TASK REQUIREMENTS
Wherever the word "Black" turns up in a line of the entries, copy that line.

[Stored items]
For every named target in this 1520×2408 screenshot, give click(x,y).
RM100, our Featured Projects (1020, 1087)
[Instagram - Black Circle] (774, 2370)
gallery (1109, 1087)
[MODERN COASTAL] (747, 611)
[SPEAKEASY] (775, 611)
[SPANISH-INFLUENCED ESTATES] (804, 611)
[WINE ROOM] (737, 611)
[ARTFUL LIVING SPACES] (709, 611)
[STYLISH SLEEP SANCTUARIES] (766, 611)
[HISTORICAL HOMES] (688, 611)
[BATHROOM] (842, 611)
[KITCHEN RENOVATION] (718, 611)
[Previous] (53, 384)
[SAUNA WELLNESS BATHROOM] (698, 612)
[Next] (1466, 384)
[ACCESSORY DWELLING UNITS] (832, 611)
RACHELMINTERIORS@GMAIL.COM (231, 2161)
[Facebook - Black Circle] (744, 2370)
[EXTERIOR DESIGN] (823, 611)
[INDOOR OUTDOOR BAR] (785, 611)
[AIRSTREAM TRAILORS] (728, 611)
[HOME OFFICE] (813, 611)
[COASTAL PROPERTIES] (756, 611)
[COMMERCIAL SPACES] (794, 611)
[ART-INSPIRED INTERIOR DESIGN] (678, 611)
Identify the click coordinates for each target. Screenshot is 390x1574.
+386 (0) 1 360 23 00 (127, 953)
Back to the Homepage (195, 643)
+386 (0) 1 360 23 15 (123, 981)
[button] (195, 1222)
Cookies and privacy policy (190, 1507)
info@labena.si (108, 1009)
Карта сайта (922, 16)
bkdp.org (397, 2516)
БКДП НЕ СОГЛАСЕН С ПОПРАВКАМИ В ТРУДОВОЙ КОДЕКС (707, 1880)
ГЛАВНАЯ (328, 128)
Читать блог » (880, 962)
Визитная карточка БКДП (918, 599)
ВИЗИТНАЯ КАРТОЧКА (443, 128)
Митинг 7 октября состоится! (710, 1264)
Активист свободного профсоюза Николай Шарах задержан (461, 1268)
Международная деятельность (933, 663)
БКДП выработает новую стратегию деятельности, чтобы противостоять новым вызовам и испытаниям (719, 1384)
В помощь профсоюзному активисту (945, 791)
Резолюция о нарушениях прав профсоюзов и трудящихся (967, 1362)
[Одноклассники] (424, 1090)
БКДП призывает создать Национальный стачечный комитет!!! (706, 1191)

EXERCISE ANSWER
[Instagram - Black Circle] (774, 2370)
[Facebook - Black Circle] (744, 2370)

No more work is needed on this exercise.